• _Goal of the exercise_
Every line from the one bearing "You are a GUI" through the last line of the records below is to be output exactly, and no other line; leave out the pictures.

Data supplied: Begin

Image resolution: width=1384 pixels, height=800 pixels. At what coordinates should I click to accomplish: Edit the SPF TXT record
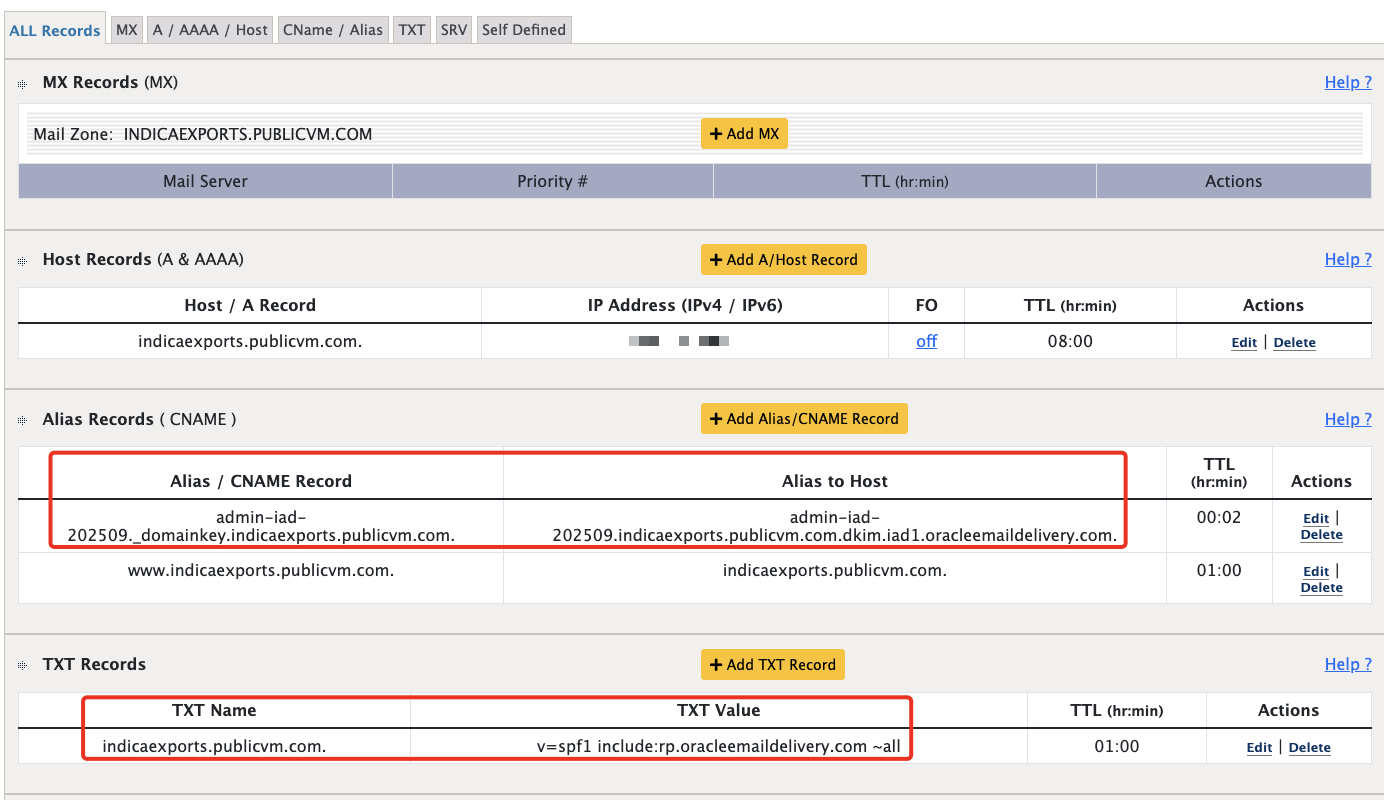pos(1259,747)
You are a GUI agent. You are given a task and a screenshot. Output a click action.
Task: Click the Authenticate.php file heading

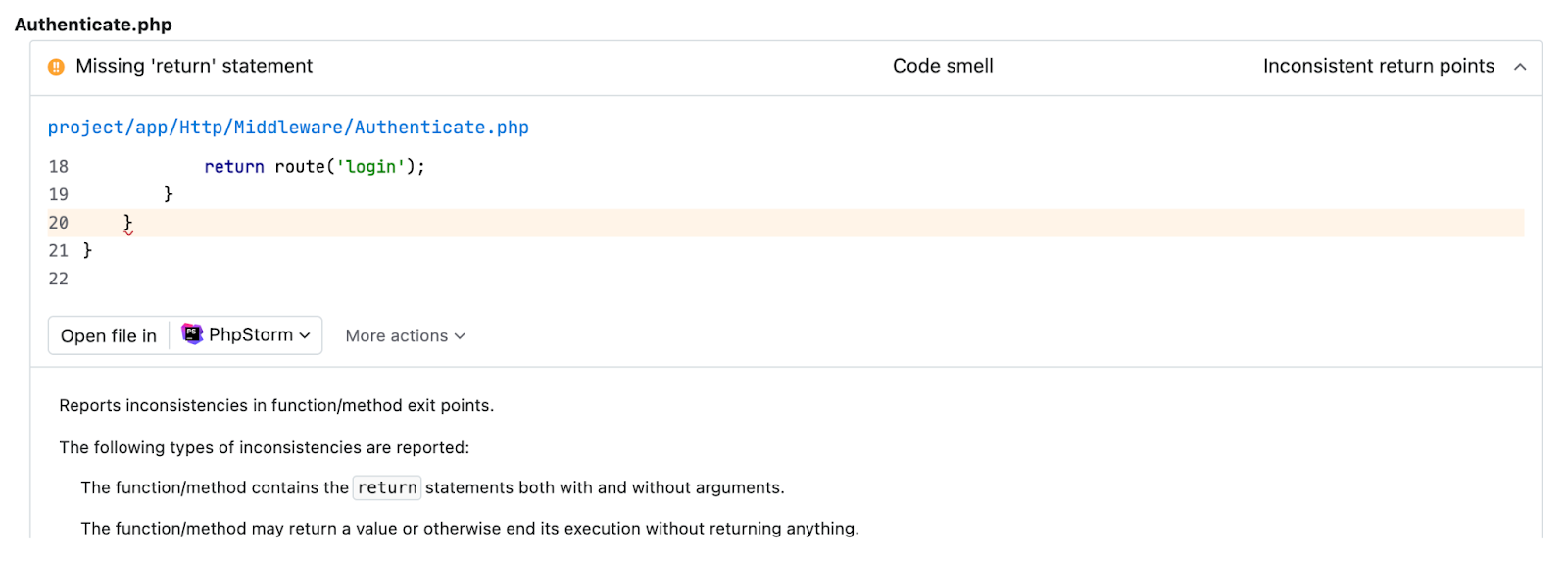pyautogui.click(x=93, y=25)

Data supplied: End

• _Answer area_
You are a GUI agent. You are given a task and a screenshot. Output a click action.
Task: Click the Authenticate.php file heading

pyautogui.click(x=93, y=25)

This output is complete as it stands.